Israel's army killed 20 Palestinians on Tuesday in the heaviest raid in the Gaza Strip for years as tanks and infantry thrust into Rafah refugee camp, a militant hotbed, despite an international outcry.
The assault drew UN and European Union condemnation given Israeli threats to destroy hundreds of Palestinian homes there. Thousands of Palestinian houses have been razed since they began a revolt in occupied territory in 2000, UN figures show.
But the army said there were no plans for any systematic demolition during what it called an open-ended operation to stop the smuggling of arms through tunnels from nearby Egypt.
An army spokesman said troops flattened five buildings from which militants had fired on soldiers and a sixth was blown up when a bomb being prepared by a militant detonated prematurely.
The UN Relief and Works Agency for Palestinian refugees set up tents to accommodate some 1,600 displaced people.
President Bush called the Gaza bloodshed "troubling" but, addressing Jewish-Americans in a tight election campaign, told the powerful pro-Israel lobby group AIPAC that Israel "has every right to defend itself from terror."
But a senior State Department official said Israeli forces in Rafah on Gaza's southern border were not doing enough to avoid "knocking down houses of people who may be innocent."

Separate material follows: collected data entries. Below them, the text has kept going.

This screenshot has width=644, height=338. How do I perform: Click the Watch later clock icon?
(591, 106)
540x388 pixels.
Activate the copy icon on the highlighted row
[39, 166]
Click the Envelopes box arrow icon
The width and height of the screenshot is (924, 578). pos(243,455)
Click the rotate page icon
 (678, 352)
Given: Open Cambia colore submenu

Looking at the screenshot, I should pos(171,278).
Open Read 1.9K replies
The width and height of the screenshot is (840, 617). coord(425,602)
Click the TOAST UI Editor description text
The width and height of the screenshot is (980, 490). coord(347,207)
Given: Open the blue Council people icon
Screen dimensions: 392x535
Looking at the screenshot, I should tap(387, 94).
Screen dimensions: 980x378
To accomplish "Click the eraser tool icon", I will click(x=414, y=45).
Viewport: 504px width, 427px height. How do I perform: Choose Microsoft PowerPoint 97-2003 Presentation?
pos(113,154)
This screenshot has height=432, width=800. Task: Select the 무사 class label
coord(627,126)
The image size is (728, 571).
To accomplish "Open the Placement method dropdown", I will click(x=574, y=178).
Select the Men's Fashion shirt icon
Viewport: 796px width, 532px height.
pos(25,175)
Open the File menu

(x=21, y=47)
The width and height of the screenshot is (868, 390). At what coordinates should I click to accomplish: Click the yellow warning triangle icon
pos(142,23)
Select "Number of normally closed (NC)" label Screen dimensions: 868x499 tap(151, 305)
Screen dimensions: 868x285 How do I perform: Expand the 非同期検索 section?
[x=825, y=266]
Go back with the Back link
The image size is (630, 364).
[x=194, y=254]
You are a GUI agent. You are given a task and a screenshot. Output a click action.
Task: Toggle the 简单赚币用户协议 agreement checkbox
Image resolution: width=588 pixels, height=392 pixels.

The raid led to the highest single-day Palestinian death toll -- civilians as well as militants -- since May 2002 when 23 were killed in an army sweep into the nearby Khan Younis area.
The Rafah hospital morgue became so overloaded that five bodies were shifted to vegetable freezers in a nearby market.
Late on Tuesday, militants fired an anti-tank rocket at cars approaching the Jewish settlement of Netzarim in north Gaza but missed and there were no casualties, the army said. A major explosion had been reported by Palestinians in nearby Gaza City.
Gaza withdrawal plan in balance
Violence has worsened in Gaza since Israeli Prime Minister Ariel Sharon proposed evacuating troops and Jewish settlers in a plan backed by most Israelis and the United States, but held up by opposition from hard-liners in his right-wing party.
Militant groups want to claim as a victory any pullout by Israel from territories it captured in the 1967 Middle East war, while the army is determined to smash them first.
Israel amassed more forces in Gaza than at any time since occupying it 37 years ago, commentators said, for a raid launched after militants killed 13 soldiers there last week -- the biggest blow to the army in two years.
Before the ground assault, Israeli helicopter gunships killed seven Palestinians, at least three of them gunmen and another a civilian, outside a mosque, witnesses said.
Other Palestinians, including at least one fighter, were shot dead during street battles. A teenage brother and sister were among the dead, killed on the roof as they fed pigeons and hung out washing, residents said.
Air attacks and street clashes wounded around 30 people.
Palestinian medics said soldiers held up ambulances trying to evacuate wounded. The army said it gave passage to all emergency service vehicles once roads were secured.
"We are afraid," said Miriam Abu Jazzar, surveying the blood-stained ruins of her daughter's home, smashed by a missile. "Every hour there is shooting."
Palestinian President Yasser Arafat said "a big massacre" had happened in Rafah and called for international intervention to stop Israel's "military escalation and ugly crimes."
Army sources said soldiers had fired only at militants, hitting at least 15 of the gunmen, as they searched house-to-house for wanted men and their tunnels.
Militants fired rockets and set off hidden bombs in the cinderblock camp of 90,000 people, founded in 1949 for some of the 700,000 Palestinians uprooted by Israel's independence war.
Amnesty International, in a new report, said Israel had destroyed more than 3,000 Palestinian houses since 2000. It said demolitions were "punitive" and done without military necessity in most cases, constituting a war crime under international law.
Israel's Foreign Ministry responded by saying the army razed only buildings used as gun nests or hiding smuggling tunnels.